In early November, reports surfaced that music CDs distributed by Sony BMG Music Entertainment had embedded hidden anti-piracy software known as Extended Copy Protection (ECP) inside personal computers used to play its CDs. The ECP software was installed in the form of a “rootkit” that were designed to evade detection by anti-virus or anti-spyware software. While the rootkit itself was not malicious, concerns quickly arose among security experts that other malware might easily exploit this rootkit to piggyback malicious codes. Initially, Sony BMG defended its policy on Digital Rights Management (DRM) by citing its disclosure on the use of such software in its End-User License Agreement (EULA). While I firmly support the need to protect copyrighted materials, I believe Sony BMG had acted in bad faith and not in the spirit of the EULA here. More importantly, such “big brother” mentality assumed an ignorance or indifference among its users that were quickly proven wrong in this case.

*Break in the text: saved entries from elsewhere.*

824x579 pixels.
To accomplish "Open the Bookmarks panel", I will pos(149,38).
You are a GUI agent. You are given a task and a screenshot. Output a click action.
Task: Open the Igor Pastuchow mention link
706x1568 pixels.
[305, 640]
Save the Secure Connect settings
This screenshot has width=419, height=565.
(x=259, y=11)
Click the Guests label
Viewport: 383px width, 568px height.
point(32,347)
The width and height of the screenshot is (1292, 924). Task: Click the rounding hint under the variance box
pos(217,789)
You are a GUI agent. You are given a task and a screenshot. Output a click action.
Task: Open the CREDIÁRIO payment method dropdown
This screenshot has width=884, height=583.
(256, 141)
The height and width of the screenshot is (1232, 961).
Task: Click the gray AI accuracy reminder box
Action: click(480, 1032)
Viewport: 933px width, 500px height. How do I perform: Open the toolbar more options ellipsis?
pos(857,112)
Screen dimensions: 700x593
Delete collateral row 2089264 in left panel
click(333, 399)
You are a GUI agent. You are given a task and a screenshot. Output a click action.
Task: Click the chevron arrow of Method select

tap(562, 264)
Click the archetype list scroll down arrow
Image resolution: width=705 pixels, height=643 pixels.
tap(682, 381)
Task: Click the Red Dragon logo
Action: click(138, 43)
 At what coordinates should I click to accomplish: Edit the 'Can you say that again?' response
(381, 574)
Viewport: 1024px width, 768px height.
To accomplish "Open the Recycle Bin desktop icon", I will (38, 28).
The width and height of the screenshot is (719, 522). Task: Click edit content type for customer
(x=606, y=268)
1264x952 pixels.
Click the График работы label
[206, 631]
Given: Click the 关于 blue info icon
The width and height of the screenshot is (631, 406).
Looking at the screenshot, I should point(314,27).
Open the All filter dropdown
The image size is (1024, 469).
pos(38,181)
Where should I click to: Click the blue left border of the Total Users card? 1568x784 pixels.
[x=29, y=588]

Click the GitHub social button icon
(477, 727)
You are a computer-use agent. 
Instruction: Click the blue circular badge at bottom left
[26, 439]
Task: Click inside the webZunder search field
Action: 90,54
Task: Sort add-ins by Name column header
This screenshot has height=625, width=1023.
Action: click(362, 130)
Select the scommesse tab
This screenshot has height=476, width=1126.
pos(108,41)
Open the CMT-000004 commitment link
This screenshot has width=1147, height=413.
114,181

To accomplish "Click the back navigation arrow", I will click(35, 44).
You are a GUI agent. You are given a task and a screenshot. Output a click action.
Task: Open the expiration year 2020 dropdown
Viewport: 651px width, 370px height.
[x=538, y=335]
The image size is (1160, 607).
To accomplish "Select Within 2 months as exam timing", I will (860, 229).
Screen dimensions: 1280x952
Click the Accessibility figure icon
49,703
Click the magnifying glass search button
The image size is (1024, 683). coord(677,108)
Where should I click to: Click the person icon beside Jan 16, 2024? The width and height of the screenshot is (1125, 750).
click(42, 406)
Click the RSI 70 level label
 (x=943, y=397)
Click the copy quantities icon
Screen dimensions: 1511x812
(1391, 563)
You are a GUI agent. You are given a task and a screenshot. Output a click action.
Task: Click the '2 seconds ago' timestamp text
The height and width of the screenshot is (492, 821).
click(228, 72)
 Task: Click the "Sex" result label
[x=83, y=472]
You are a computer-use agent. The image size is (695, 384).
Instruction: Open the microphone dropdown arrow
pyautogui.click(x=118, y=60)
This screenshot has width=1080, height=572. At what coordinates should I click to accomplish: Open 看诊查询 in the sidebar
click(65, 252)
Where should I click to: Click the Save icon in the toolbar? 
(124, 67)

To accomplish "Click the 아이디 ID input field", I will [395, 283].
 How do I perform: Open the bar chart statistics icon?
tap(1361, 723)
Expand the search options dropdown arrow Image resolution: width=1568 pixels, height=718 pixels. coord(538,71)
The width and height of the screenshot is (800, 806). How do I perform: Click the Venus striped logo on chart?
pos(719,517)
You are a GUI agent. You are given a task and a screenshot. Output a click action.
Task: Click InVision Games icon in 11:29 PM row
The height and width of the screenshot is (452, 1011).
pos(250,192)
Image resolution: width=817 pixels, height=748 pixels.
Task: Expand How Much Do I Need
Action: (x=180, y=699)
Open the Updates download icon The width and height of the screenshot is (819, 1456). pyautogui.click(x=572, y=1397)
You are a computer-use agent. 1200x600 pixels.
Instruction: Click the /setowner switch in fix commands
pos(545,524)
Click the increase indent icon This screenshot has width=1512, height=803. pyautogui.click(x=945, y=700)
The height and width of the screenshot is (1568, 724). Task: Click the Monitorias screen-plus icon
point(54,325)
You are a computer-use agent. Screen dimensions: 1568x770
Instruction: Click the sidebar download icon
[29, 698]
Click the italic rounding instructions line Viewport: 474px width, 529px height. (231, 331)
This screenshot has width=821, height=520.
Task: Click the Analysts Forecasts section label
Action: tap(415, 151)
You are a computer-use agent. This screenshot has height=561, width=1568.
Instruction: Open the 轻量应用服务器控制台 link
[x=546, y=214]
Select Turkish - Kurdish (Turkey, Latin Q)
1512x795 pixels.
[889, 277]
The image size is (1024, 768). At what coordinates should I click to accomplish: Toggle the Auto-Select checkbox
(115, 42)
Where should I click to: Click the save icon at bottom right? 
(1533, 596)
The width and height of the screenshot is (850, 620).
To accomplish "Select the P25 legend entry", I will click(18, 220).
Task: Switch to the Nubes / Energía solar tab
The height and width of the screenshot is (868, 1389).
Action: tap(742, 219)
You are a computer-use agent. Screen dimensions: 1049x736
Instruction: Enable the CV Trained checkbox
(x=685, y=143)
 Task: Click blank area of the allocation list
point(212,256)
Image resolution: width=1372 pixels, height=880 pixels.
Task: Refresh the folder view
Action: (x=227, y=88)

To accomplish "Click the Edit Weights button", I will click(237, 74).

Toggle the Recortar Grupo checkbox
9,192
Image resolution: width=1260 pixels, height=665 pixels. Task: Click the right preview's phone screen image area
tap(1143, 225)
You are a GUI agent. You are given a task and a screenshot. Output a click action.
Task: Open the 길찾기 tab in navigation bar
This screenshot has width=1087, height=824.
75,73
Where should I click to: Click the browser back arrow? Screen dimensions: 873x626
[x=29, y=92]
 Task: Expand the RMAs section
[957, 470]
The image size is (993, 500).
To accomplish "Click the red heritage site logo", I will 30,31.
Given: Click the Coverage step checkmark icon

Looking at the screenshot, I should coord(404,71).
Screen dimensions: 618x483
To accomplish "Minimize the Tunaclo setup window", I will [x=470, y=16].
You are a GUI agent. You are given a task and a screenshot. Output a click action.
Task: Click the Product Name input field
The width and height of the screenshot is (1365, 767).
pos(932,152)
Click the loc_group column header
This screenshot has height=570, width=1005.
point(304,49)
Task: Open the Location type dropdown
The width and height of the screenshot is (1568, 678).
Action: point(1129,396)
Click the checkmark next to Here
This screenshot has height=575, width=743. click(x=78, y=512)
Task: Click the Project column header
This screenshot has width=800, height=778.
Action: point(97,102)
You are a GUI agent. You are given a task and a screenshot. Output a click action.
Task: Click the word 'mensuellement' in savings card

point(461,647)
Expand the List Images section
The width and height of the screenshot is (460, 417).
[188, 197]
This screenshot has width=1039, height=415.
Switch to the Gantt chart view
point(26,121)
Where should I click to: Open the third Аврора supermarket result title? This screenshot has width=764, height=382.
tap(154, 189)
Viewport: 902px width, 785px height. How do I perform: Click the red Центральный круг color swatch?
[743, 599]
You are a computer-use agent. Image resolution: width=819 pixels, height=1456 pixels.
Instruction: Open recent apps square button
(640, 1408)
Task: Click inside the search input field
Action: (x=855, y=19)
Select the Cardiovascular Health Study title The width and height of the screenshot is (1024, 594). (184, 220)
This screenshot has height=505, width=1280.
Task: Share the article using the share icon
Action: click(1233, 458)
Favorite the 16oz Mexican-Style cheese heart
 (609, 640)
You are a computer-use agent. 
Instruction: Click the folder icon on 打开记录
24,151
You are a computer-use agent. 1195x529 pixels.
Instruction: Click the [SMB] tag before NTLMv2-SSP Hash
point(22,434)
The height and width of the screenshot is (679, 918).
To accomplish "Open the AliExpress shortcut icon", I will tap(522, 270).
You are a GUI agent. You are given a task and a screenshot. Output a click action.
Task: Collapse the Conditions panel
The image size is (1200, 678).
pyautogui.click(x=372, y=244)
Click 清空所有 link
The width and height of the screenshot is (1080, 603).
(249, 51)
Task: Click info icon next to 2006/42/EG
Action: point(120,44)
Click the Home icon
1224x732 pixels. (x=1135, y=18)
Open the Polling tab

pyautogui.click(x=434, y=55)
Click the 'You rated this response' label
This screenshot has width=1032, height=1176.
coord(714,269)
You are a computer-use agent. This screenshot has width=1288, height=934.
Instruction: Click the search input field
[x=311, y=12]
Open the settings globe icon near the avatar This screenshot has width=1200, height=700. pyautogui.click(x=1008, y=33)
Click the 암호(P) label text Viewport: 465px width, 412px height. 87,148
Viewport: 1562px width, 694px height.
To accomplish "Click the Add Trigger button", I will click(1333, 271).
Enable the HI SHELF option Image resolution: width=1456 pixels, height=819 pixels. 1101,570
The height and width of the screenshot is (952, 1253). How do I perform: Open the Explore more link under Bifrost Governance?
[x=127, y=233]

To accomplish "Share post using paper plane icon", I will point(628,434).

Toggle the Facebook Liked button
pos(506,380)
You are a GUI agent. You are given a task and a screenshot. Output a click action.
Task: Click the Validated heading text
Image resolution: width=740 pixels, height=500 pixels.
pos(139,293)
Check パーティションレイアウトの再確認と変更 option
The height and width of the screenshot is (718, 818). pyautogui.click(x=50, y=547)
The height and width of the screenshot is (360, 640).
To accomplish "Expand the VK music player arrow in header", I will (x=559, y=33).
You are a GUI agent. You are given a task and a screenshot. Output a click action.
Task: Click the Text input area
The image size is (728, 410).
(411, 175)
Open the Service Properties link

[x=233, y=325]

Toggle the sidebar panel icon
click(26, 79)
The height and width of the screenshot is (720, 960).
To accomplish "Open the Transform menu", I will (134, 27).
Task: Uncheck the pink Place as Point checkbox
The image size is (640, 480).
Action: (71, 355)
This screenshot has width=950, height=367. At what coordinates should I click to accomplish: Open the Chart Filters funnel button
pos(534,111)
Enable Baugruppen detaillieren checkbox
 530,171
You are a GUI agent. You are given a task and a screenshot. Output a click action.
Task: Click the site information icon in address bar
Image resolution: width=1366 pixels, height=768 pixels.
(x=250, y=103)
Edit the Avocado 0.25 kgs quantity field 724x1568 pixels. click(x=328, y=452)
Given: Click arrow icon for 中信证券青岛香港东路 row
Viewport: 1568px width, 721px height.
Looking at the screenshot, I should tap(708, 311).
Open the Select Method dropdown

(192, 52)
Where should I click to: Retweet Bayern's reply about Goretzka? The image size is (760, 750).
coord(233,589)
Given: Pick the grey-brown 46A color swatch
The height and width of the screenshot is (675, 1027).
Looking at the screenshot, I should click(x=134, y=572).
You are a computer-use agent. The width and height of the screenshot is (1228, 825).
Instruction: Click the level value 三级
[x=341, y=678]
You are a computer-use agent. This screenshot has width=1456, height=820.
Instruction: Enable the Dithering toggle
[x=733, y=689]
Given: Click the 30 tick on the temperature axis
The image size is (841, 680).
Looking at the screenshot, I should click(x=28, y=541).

Last week, the media conglomerate finally admitted to its wrongdoings and recalled all CDs using this copy-protection scheme. A removal tool had also been developed by the company to uninstall the unwanted software. Although its action may signal the beginning of an end to this DRM debacle, it also signals the beginning of a new threat in the era of digital living—the prospect of a big brother who is secretly watching every use of our digital media.